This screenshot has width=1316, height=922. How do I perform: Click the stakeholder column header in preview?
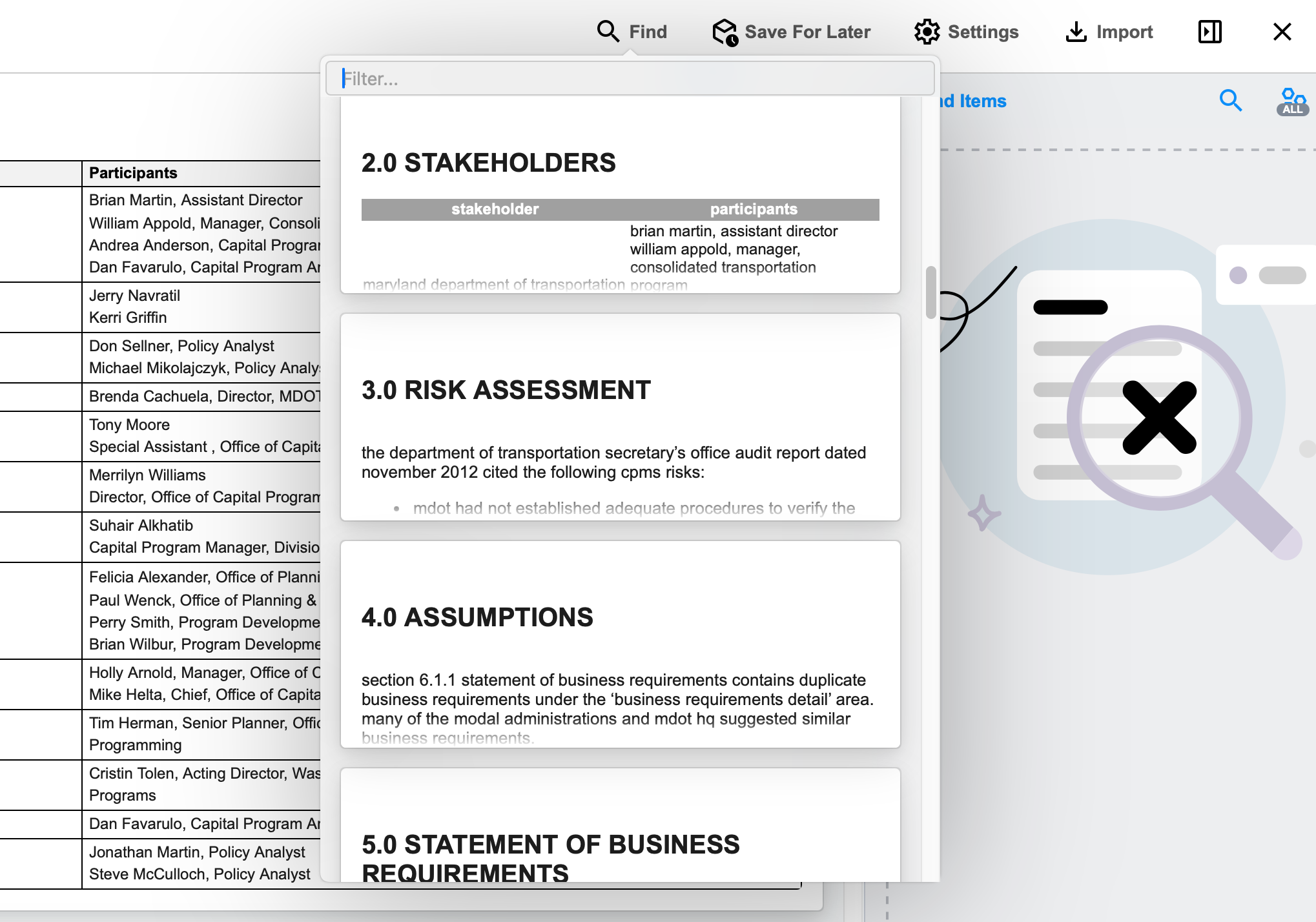[x=495, y=209]
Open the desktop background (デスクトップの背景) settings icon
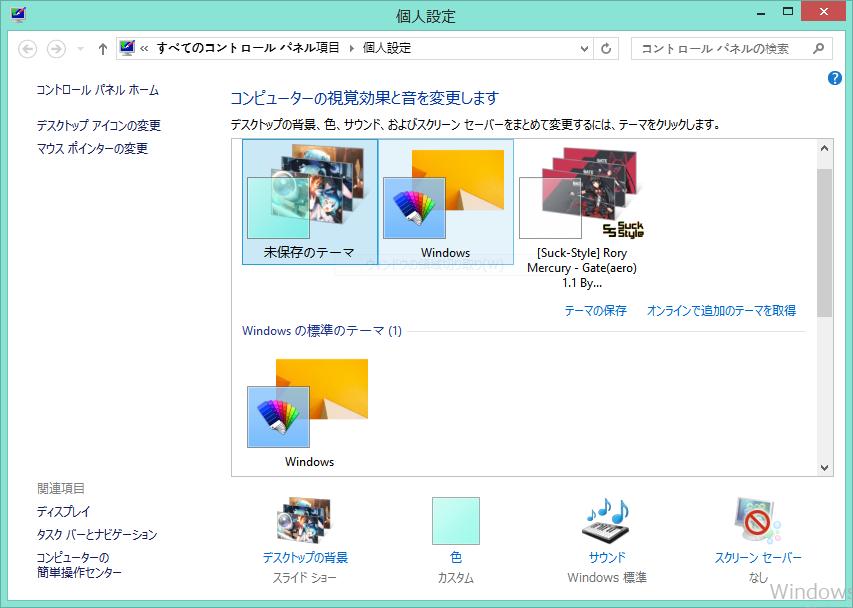This screenshot has height=608, width=853. pos(305,520)
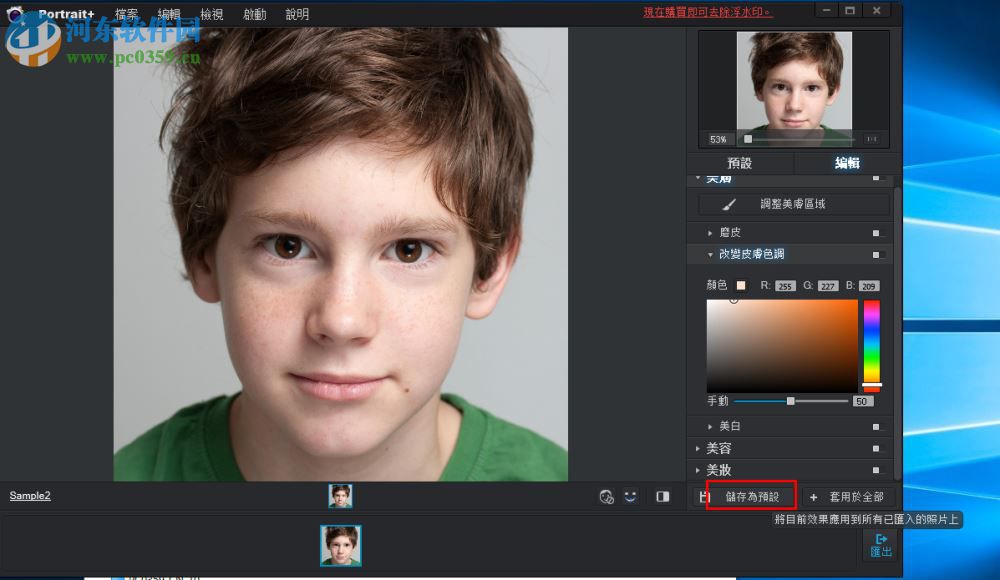This screenshot has width=1000, height=580.
Task: Toggle the 改變皮膚色調 effect switch
Action: pos(877,253)
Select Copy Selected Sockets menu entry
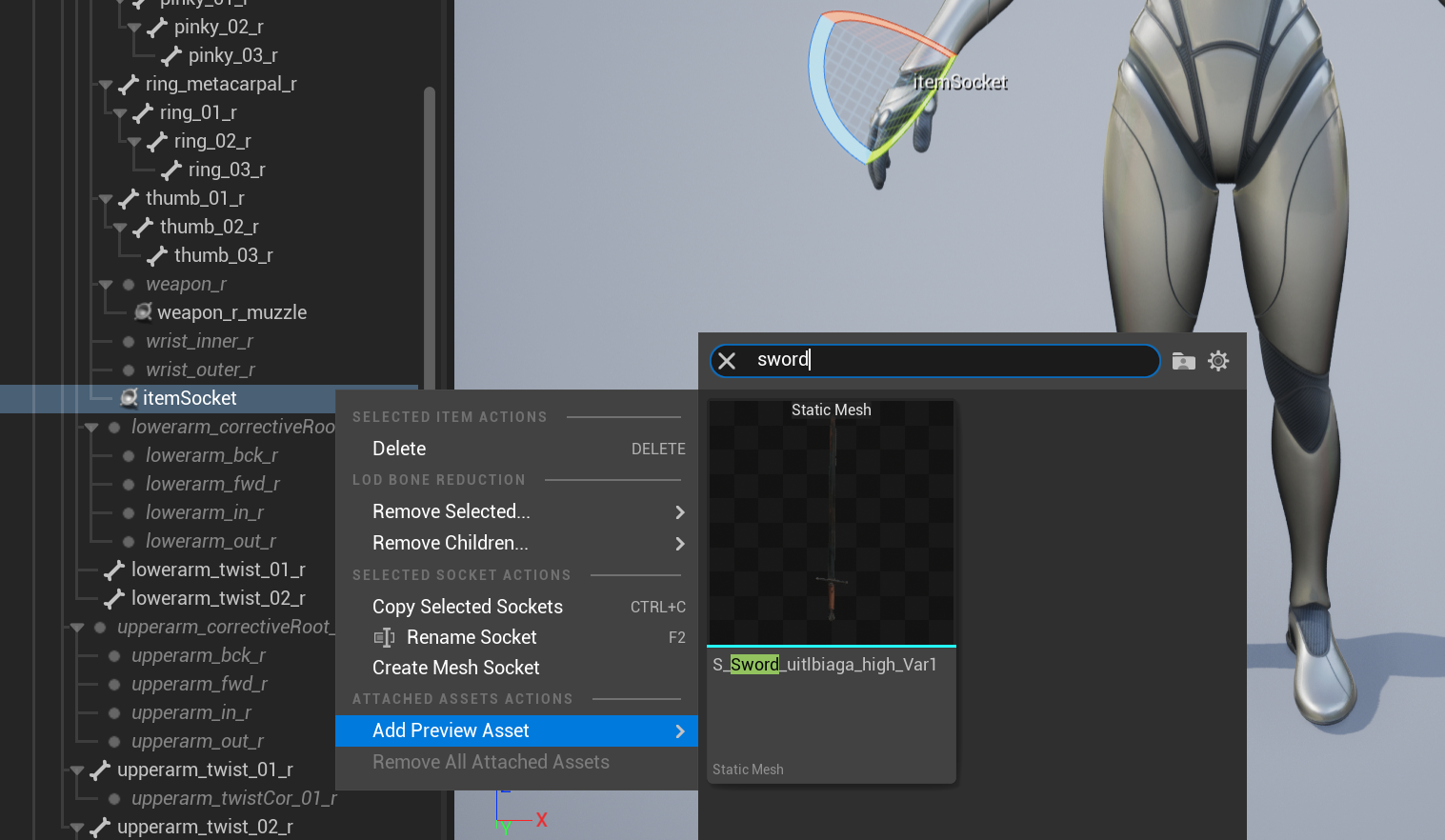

■ **DIRECTION**:
Please present the entries above as a Markdown table with the columns Row and Text, numbering each line and skipping blank lines. Leave the pictures out.

■ **RESULT OF THIS TASK**:
| Row | Text |
|---|---|
| 1 | This screenshot has width=1316, height=922. How do I perform: Click the stakeholder column header in preview? |
| 2 | [x=495, y=209] |
| 3 | Open the desktop background (デスクトップの背景) settings icon |
| 4 | This screenshot has height=608, width=853. pos(305,520) |
| 5 | This screenshot has width=1000, height=580. |
| 6 | Task: Toggle the 改變皮膚色調 effect switch |
| 7 | Action: pos(877,253) |
| 8 | Select Copy Selected Sockets menu entry |